### TASK DIRECTIONS
All lines of the entries with "click" in them must be listed.

### GIVEN RECORDS
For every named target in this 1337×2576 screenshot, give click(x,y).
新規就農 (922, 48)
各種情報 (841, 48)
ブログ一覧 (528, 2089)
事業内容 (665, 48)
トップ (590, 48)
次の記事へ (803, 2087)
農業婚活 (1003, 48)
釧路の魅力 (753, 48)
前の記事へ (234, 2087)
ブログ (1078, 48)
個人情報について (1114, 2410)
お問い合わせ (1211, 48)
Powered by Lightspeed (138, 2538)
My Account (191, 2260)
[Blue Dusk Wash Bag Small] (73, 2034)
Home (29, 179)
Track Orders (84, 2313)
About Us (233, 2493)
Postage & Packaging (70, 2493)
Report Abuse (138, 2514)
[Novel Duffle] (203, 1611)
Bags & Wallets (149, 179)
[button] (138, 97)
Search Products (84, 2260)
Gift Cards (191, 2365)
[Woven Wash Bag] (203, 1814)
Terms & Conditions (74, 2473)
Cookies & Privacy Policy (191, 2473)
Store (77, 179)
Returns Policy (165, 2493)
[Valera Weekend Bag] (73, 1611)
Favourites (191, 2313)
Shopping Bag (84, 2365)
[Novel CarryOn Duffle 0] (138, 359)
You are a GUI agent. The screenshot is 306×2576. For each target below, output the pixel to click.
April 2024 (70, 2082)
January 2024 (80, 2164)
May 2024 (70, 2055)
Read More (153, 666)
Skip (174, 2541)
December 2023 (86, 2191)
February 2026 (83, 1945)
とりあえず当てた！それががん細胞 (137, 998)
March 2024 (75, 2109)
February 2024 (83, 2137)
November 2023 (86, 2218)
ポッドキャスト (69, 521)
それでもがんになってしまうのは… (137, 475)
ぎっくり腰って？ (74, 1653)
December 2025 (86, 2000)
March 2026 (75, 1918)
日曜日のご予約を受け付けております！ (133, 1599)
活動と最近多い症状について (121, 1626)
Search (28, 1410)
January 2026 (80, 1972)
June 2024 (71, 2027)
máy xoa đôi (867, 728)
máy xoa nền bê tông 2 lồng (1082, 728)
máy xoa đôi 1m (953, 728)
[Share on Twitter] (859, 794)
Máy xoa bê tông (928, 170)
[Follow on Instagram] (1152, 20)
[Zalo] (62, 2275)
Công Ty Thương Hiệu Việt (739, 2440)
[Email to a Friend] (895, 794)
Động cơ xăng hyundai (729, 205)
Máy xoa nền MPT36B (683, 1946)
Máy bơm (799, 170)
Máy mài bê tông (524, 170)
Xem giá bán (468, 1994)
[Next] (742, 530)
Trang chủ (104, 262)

### EXERCISE RESPONSE
For every named target in this 1337×2576 screenshot, give click(x,y).
You are a GUI agent. The screenshot is 306×2576. For each target below, output the pixel to click.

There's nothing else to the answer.